*MATERIAL PROVIDED*:
==========
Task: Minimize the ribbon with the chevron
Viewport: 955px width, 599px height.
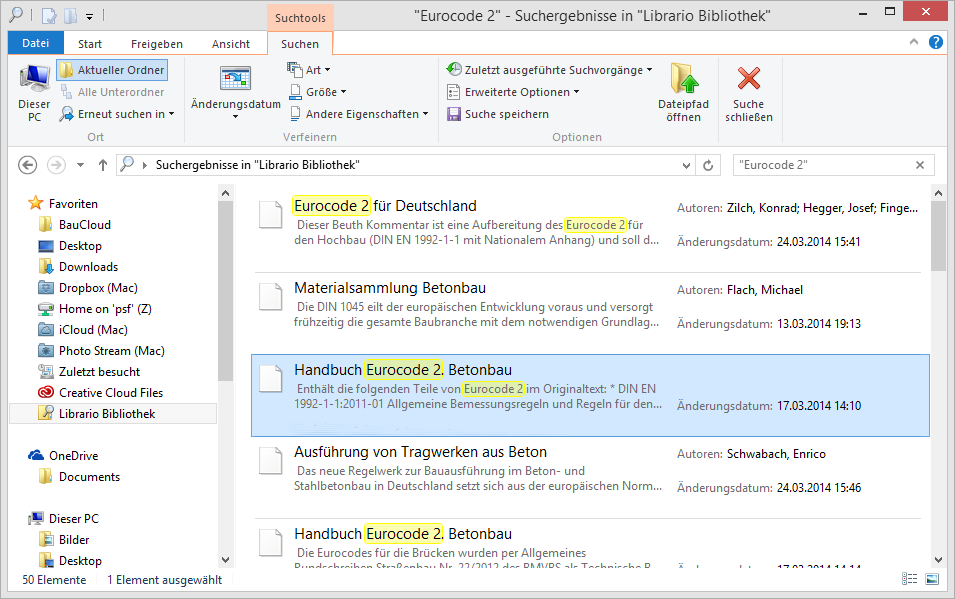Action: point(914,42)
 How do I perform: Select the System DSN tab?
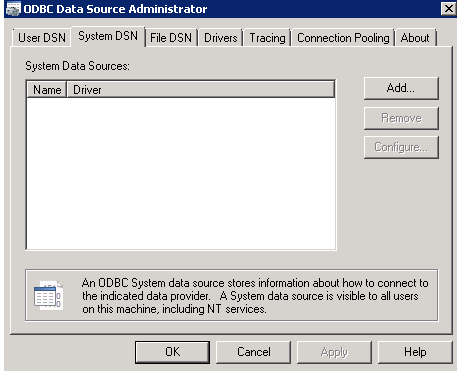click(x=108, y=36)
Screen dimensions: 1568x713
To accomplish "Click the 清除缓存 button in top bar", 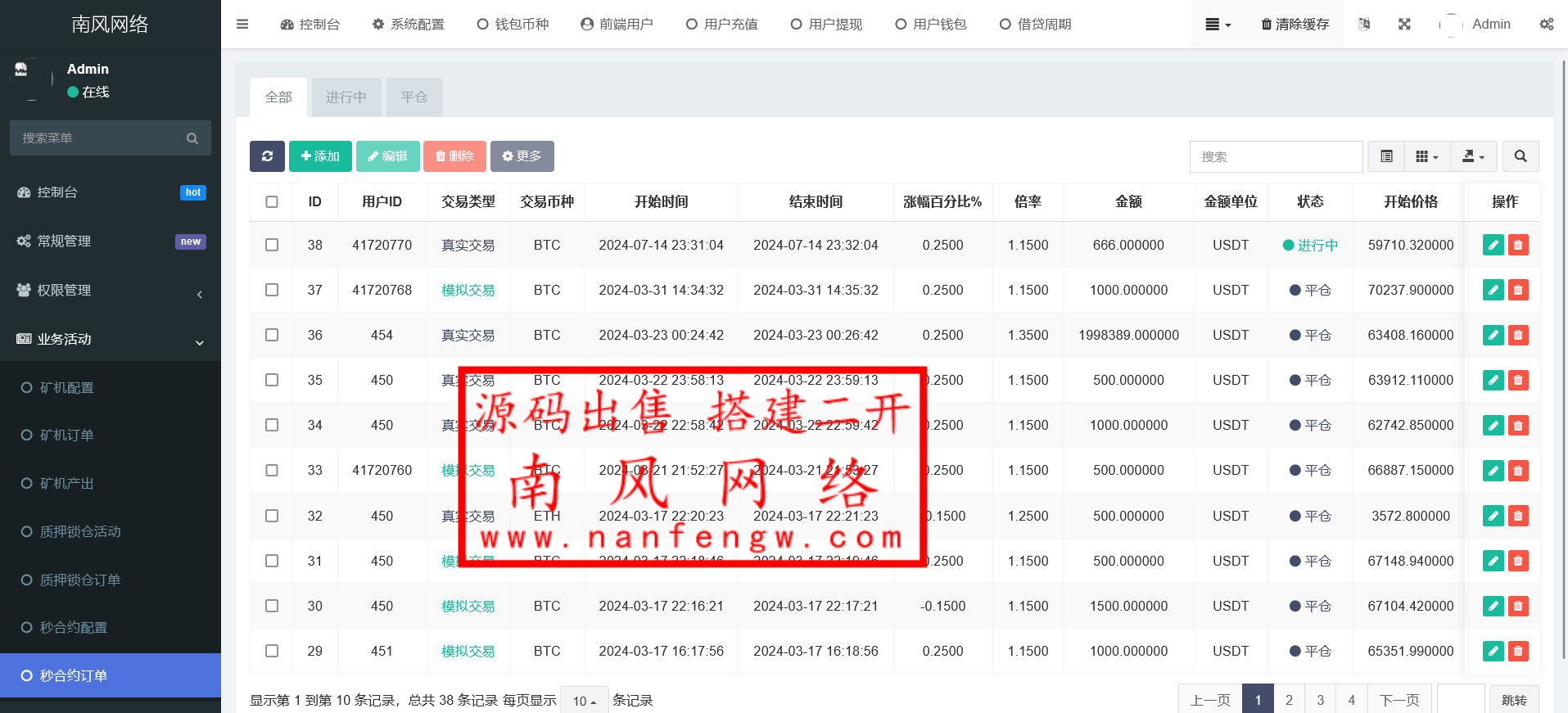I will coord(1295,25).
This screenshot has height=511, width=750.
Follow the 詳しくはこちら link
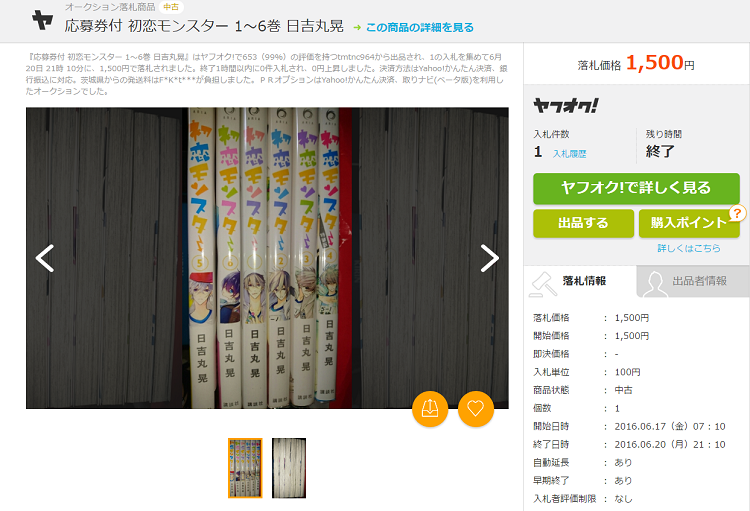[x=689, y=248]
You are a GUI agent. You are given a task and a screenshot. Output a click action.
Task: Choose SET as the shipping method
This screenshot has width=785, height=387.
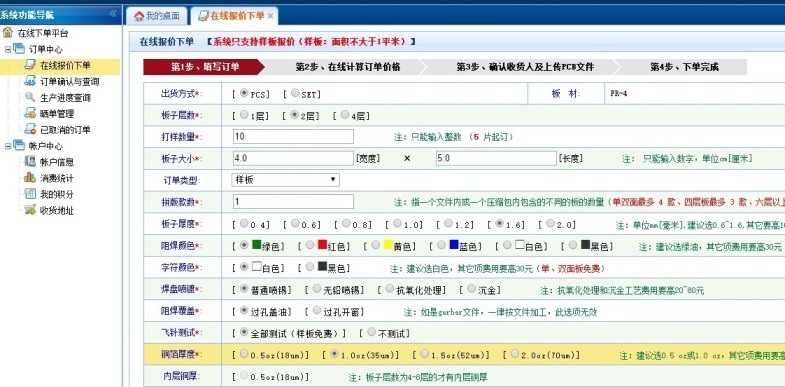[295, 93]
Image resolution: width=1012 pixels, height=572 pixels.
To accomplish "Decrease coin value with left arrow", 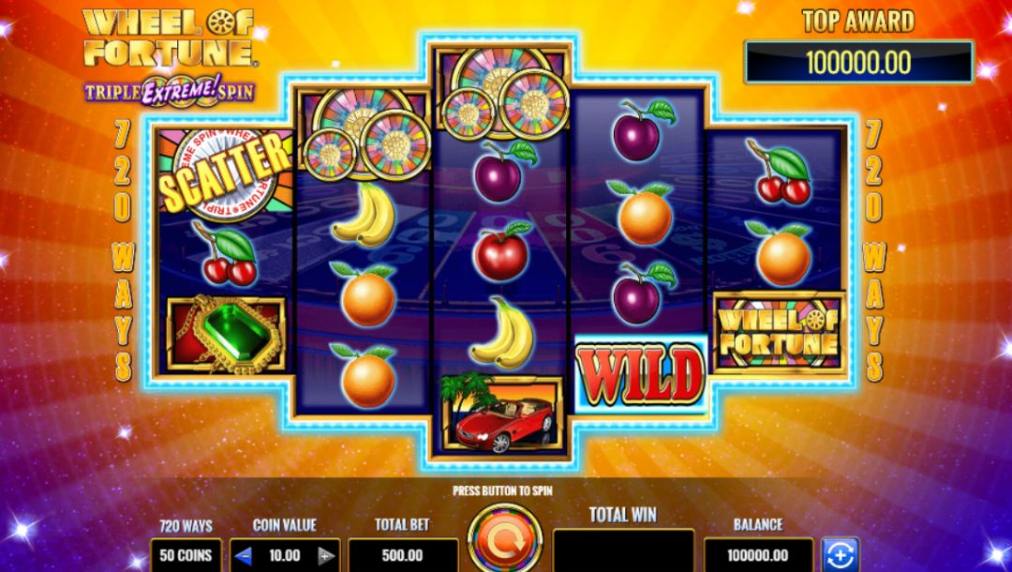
==========
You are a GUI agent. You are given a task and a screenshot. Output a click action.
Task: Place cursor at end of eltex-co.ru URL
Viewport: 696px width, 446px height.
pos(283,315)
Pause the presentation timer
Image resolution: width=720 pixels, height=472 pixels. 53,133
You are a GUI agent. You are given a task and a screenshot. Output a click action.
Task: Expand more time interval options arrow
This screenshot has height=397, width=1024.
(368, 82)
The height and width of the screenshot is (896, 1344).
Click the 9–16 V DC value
==========
*WHAT YOU NEED TO DO*: Pictures do not belong in the answer. Return the lines above starting at the one with "Image resolution: width=1012" and ending at the one with "coin value with", both kept, exactly.

*EXPECTED ANSWER*:
Image resolution: width=1012 pixels, height=572 pixels.
To accomplish "Decrease coin value with left arrow", 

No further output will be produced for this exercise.